I had been rereading those letters my mother wrote to Aunt Anne. In one of them, she named a list of the blessings she dreamed of for her eighth grandchild, about to be born. I would read it again later, many times: “May this child, while still a nursling, hear the serenade of a mockingbird through an open window in the still of a moonlit night….May this child, still discovering, gaze into a nest of robins while the baby birds emerge from their shells in the branches below the veranda rail….May there be marching bands and a father who whistles, and some old dear man who whittles and a lady who invites flower-picking in her gardens, and a secret hideaway, and hours of jackstones with a little rubber ball, and the discovery of the endless skein of rubber inside an old golf ball….Most of all, may the child grow to maturity surrounded by family and friends, conscious of God everywhere and in everything, and welcoming the magic that gleams beyond reality in fleeting moments.”
I w
atched the light and shadows shifting as the sun moved into the afternoon. I felt the river of my mother’s life—how much she had seen, and felt, and loved, and lost. I felt how much of her life had been invisible to me, lived behind the screen of my projections onto my ideas of Mom. I felt—still alive inside her—the little girl who had turned cartwheels on a beach; the radiant young woman who had fallen in love with my father; the mother of seven with a shattered hip and a husband in Vietnam; the mystic grandmother who had sat crocheting in her rocking chair, watching the squirrels in the oak tree out the window, seeing God in everything.
As the light slowly changed, my sister and I sat beside her and listened to her breathe. I felt her spirit. I felt my deep kinship with her—how I came out of her body. How I shared so much with her: bowed legs and big green eyes, warm smiles and dark worries at midnight, an inability to have a conversation with a television on in the background.
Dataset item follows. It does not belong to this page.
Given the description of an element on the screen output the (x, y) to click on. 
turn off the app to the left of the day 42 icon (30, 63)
She had loved me, hurt me, taken care of me, let me down—all the things that I knew I had done and would do to my loved ones as well.
And I made her a promise in silence: Mom. I promise that the very best of who you are will live on through me. I will carry it out into the world as your ripple, as best as I can. And I will let go of the rest.
She breathed out. She breathed in, with a gasp—and then didn’t breathe out again.
The pause went on and on. I opened my eyes and looked at my sister. The home care attendant, sitting quietly in the corner, got up and closed my mother’s mouth. She said, “Get your father.”